The game consists of repeatedly taking either the last or the first bag of gold, so if you had the idea to figure out the optimal answer by trying every possible path of the game and figuring out which is best, you'll have to forget that when you remember that there are 2ⁿ possible game paths where n is up to 50. The second difficult part of this problem was realizing that the loads of subproblems overlap, and the 2ⁿ possible game states are effectively reduced to n² possible game states. While the actual scores at each overlapping game state may not be the same, the future strategy, which decides the next move, is.

   public int netGain(int[] bags)
   {
      int[][] memo = new int[bags.length][bags.length];
      for (int i=0; i<bags.length; i++)
         for (int j=0; j<bags.length; j++)
            memo[i][j] = -1;   //initialize the cheat sheet
      int first = 0, last = bags.length-1;   //this is where we are
      return best(memo, first, last, bags);
   }
   
   public int best(int[][] memo, int first, int last, int[] bags)
   {
      if (memo[first][last] != -1)   //use the memo if we've already solved this subproblem
         return memo[first][last];
      else if (first == last)   //basis case for one bag
         return bags[first];
      //take the best of:
      //   The first bag minus the best the other player can do on the rest
      //   The second bag minus the best the other player can do on the rest
      memo[first][last] = Math.max(bags[first]-best(memo, first+1, last, bags), bags[last]-best(memo, first, last-1, bags));
      return memo[first][last];
   }

A convenient way to take advantage of the overlapping subproblems is to memoize an answer into a 2-dimensional array where the indexes are the numbers of the first and last bags left.

Value	1000
Submission Rate	12 / 180 (6.67%)
Success Rate	4 / 12 (33.33%)
High Score	jshute for 548.55 points (31 mins 58 secs)
Average Score	489.99 (for 4 correct submissions)

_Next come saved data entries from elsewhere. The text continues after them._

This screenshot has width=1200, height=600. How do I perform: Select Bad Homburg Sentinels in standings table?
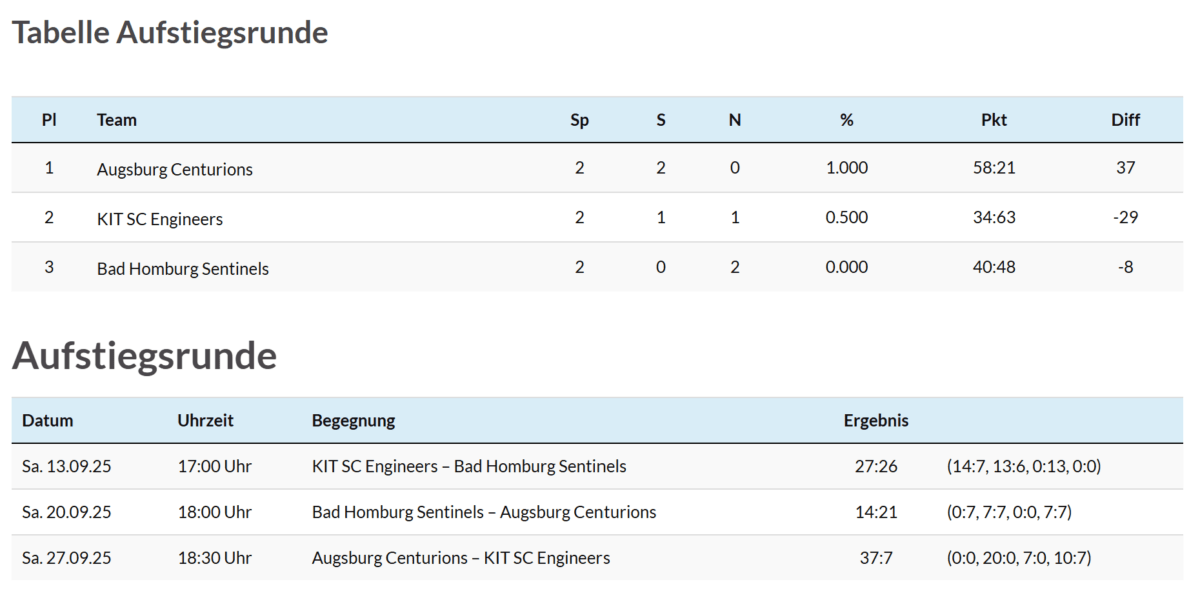point(182,268)
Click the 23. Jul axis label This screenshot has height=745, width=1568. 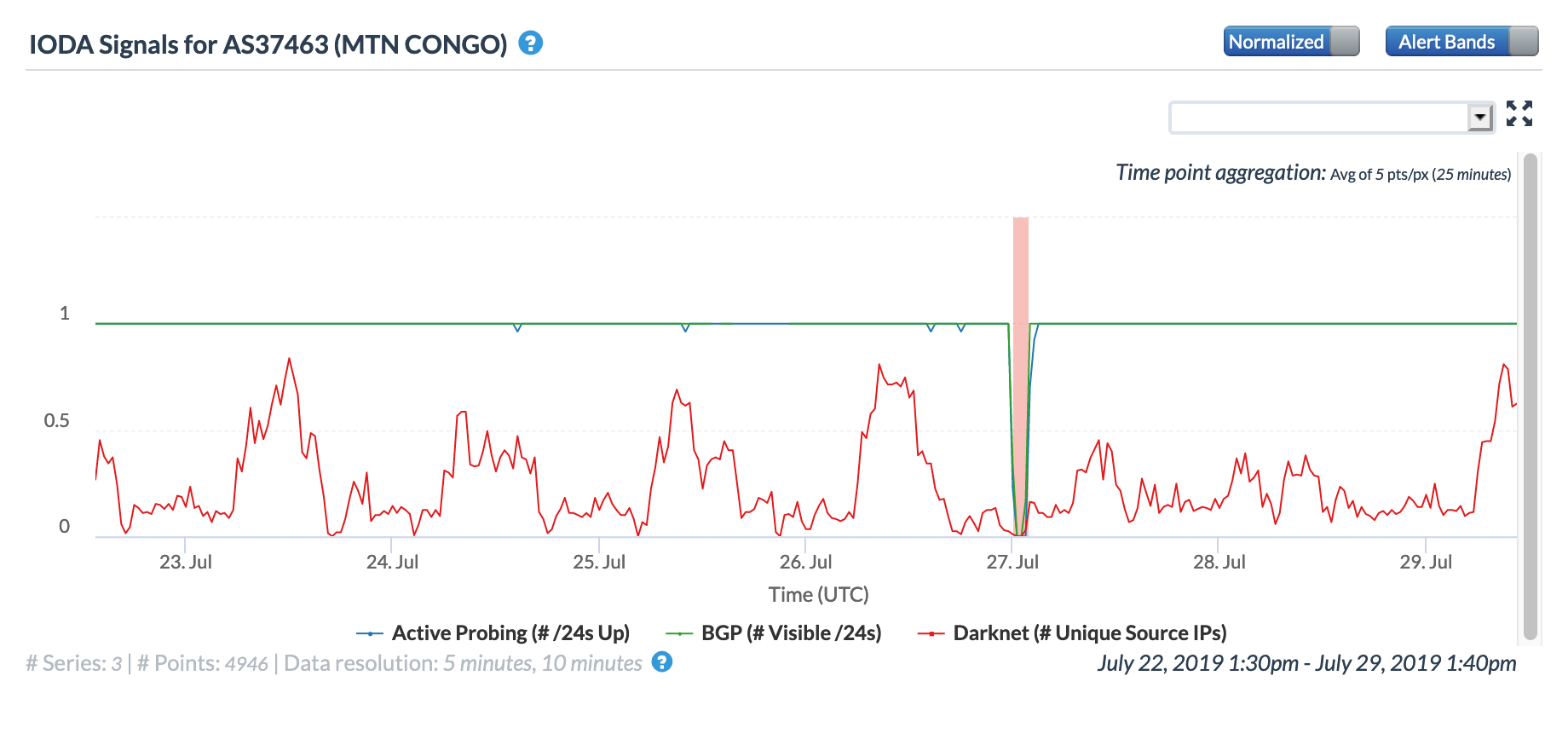click(x=186, y=563)
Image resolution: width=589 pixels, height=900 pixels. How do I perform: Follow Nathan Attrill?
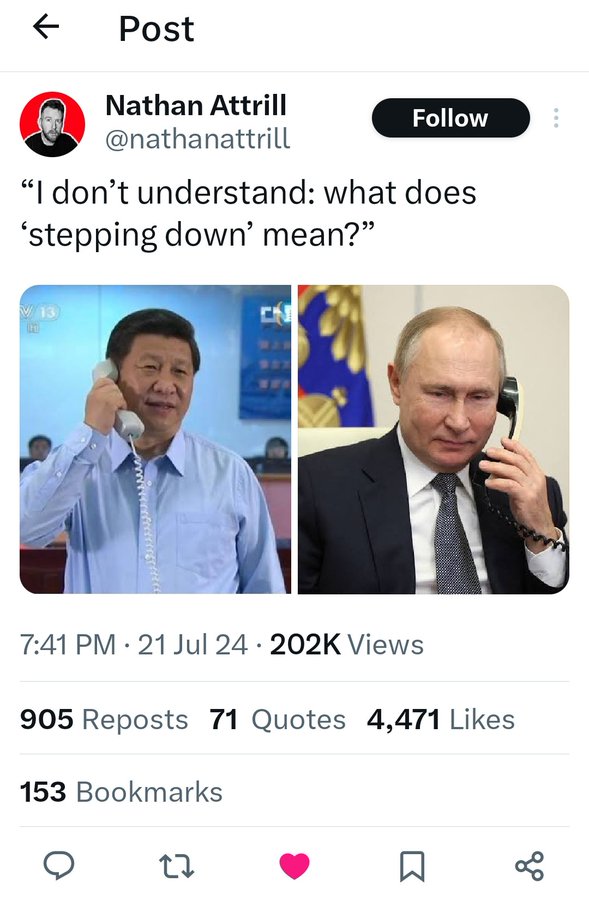click(x=451, y=118)
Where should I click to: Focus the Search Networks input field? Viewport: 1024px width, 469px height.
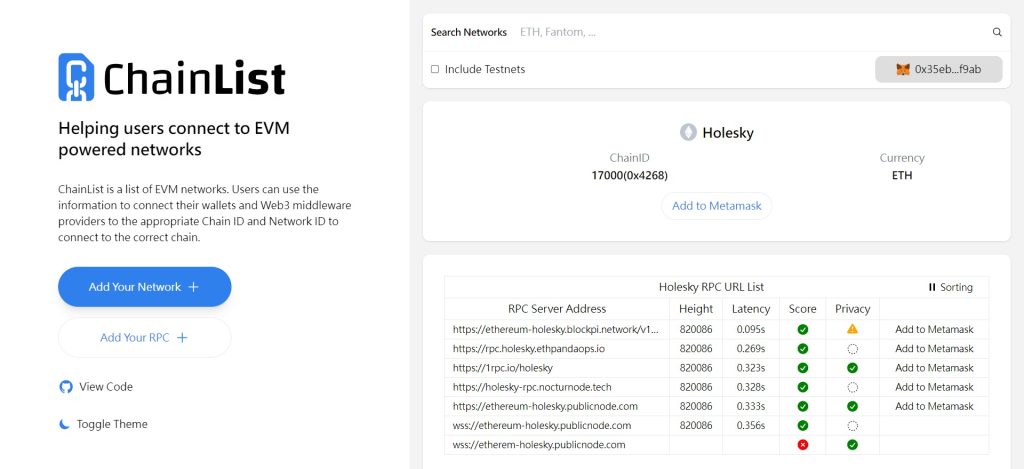750,32
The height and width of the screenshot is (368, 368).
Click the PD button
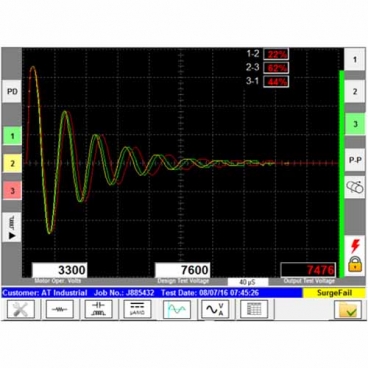(x=12, y=91)
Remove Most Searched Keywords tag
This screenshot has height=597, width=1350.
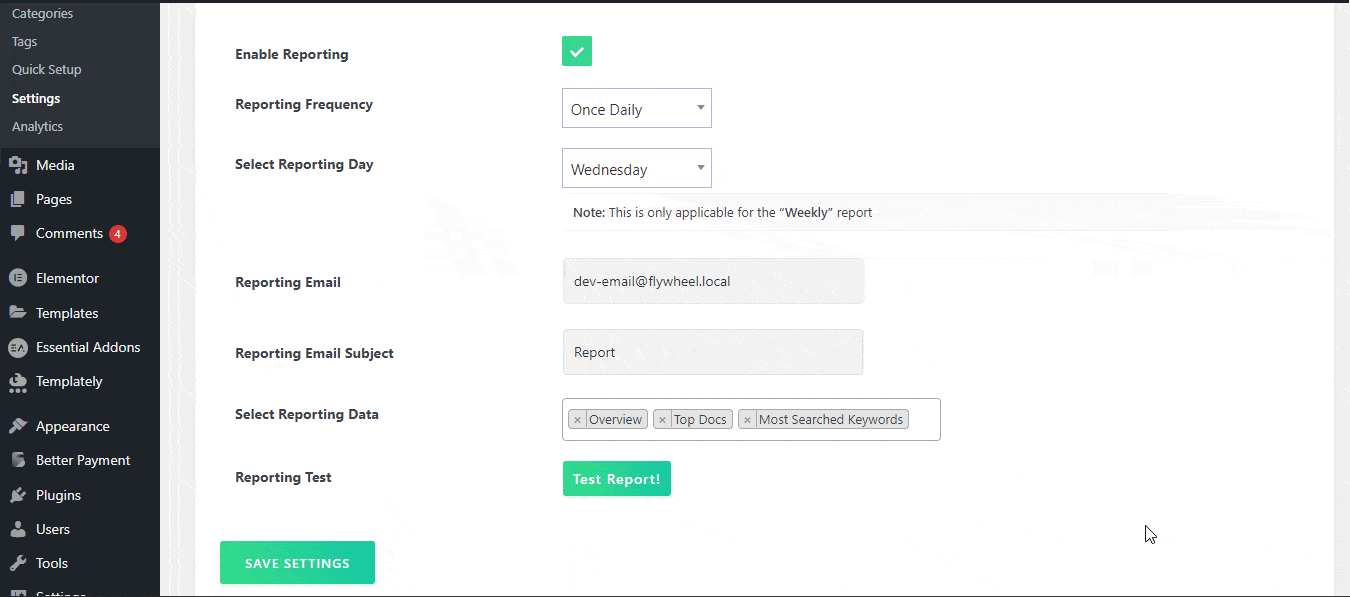(x=747, y=420)
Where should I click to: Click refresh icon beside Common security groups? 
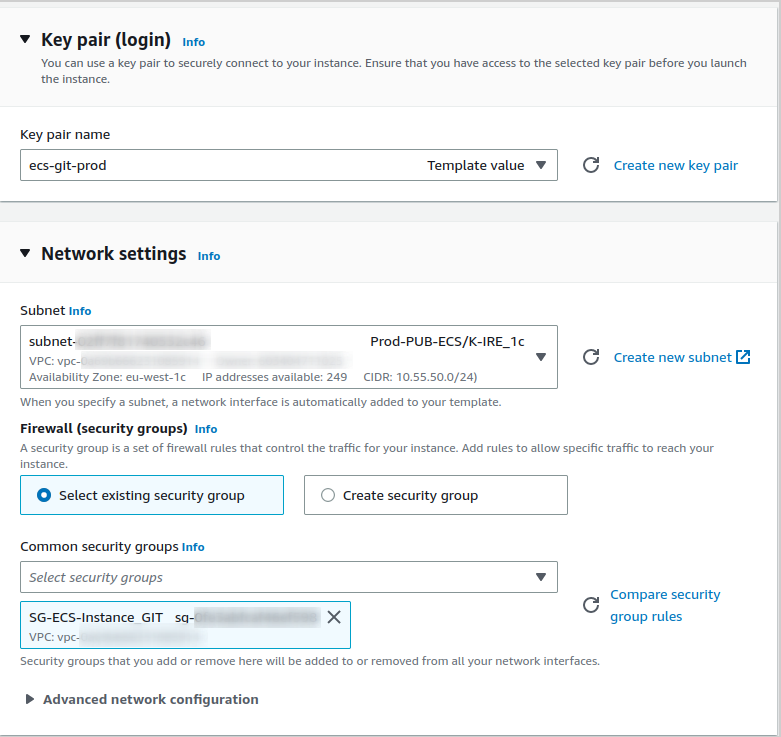(591, 605)
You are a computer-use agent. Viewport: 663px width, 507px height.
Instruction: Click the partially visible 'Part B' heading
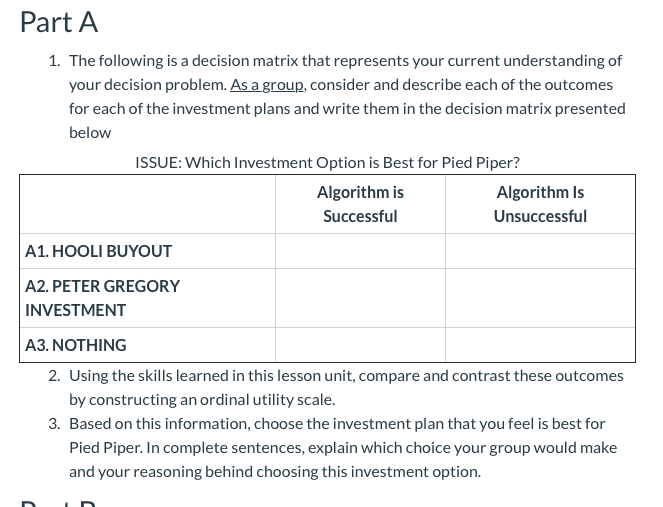pos(58,502)
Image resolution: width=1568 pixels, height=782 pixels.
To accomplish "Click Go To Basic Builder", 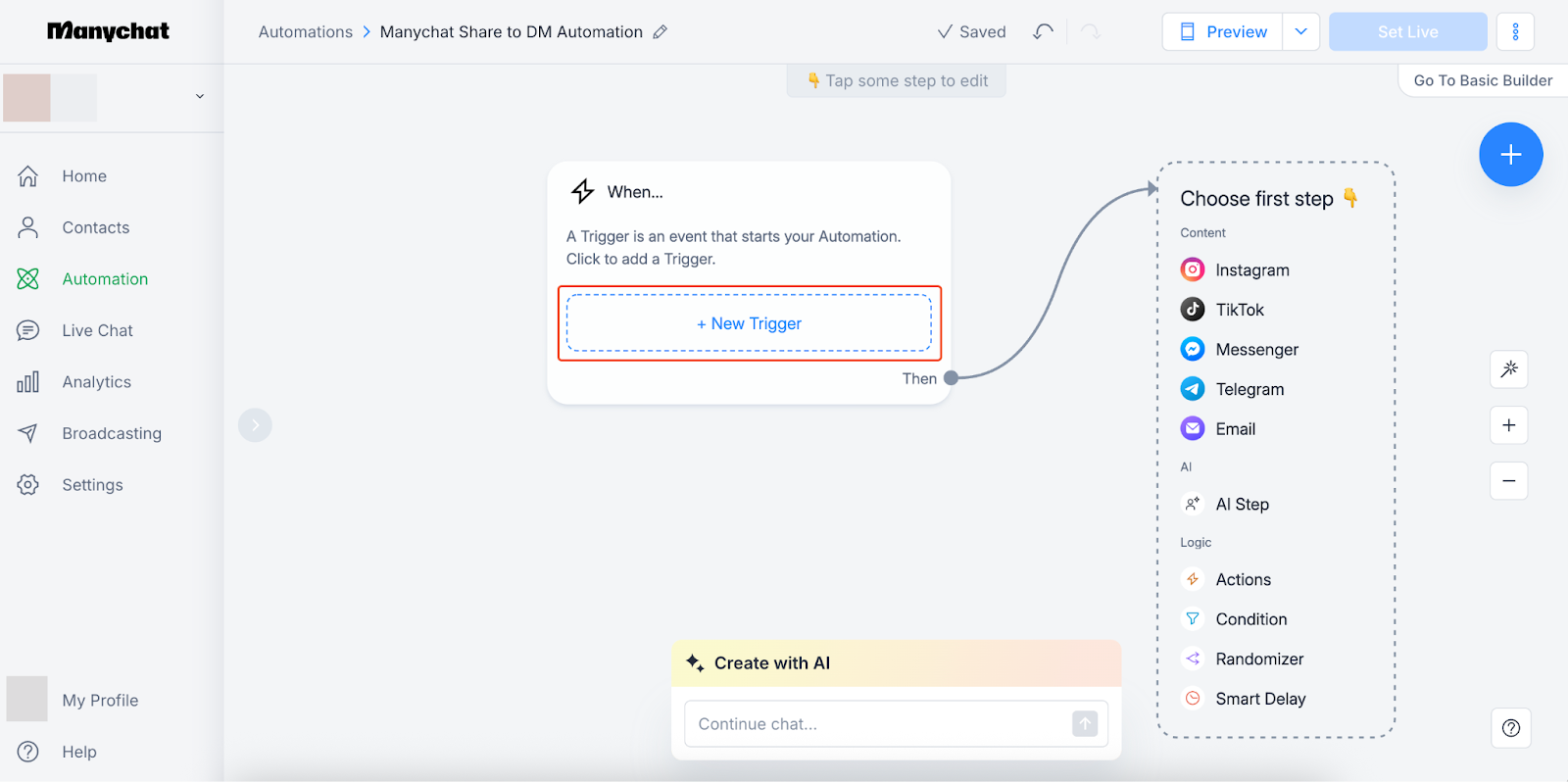I will (x=1482, y=81).
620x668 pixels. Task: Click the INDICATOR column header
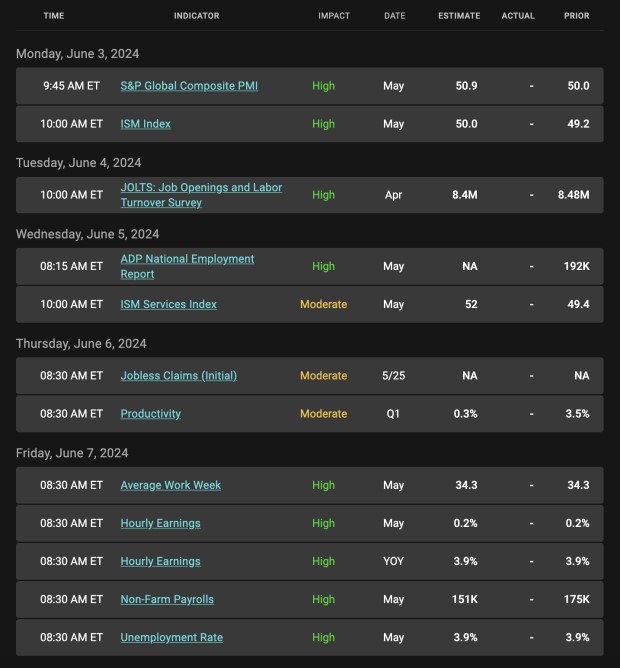pos(196,16)
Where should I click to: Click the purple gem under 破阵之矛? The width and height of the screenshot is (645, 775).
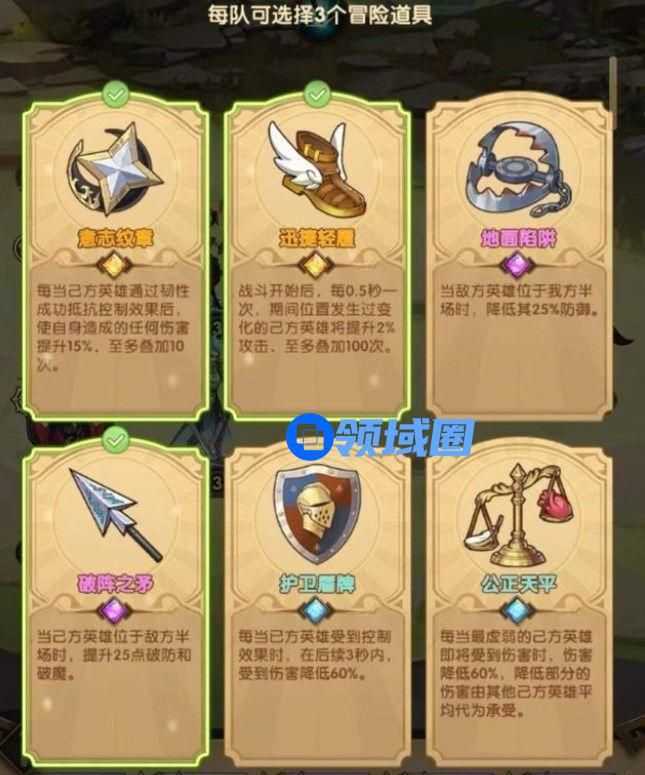[x=114, y=611]
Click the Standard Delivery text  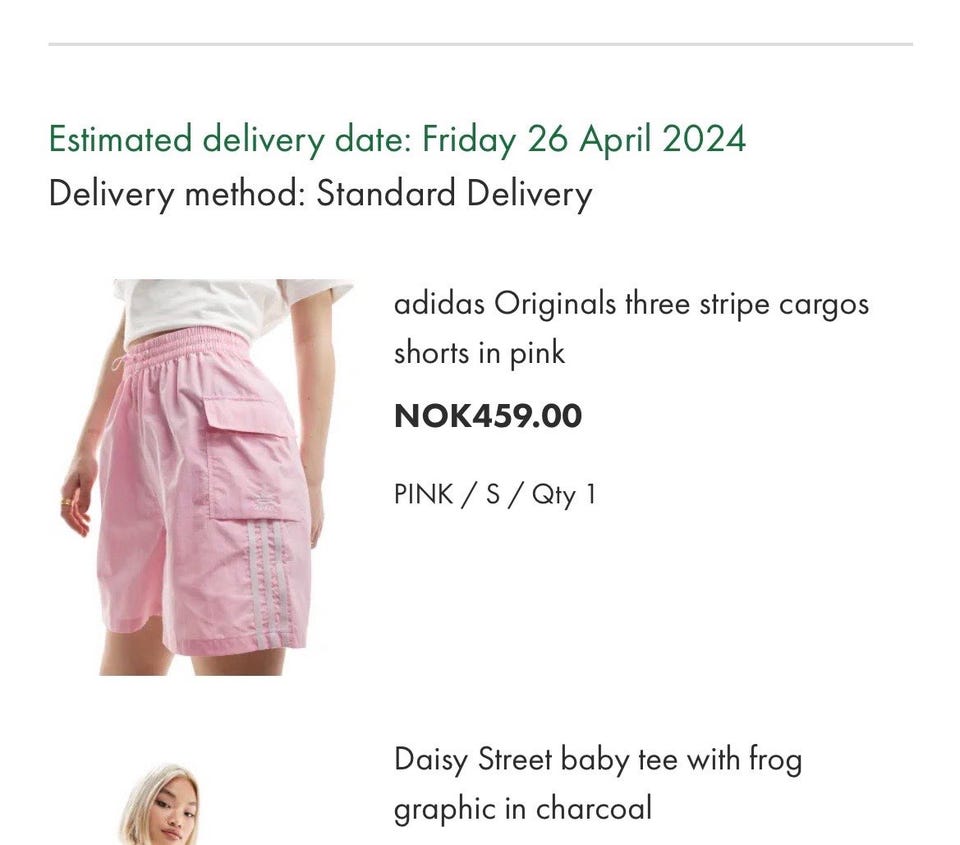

This problem is related to the DeadCode problem, and in fact, starts with basically doing the DeadCode problem, because you need to know which lines are on valid code paths.

After that, you can just try every edge AB and treat A as the exit and B as the entrance. You need to search backwards from A until you get back to B and count how many nodes are in valid code paths on the way back from A to B. You also need to make sure that the only paths into the loop that aren't from inside the loop are to the start, and keep in mind that there's always an entry from outside the loop to line 0.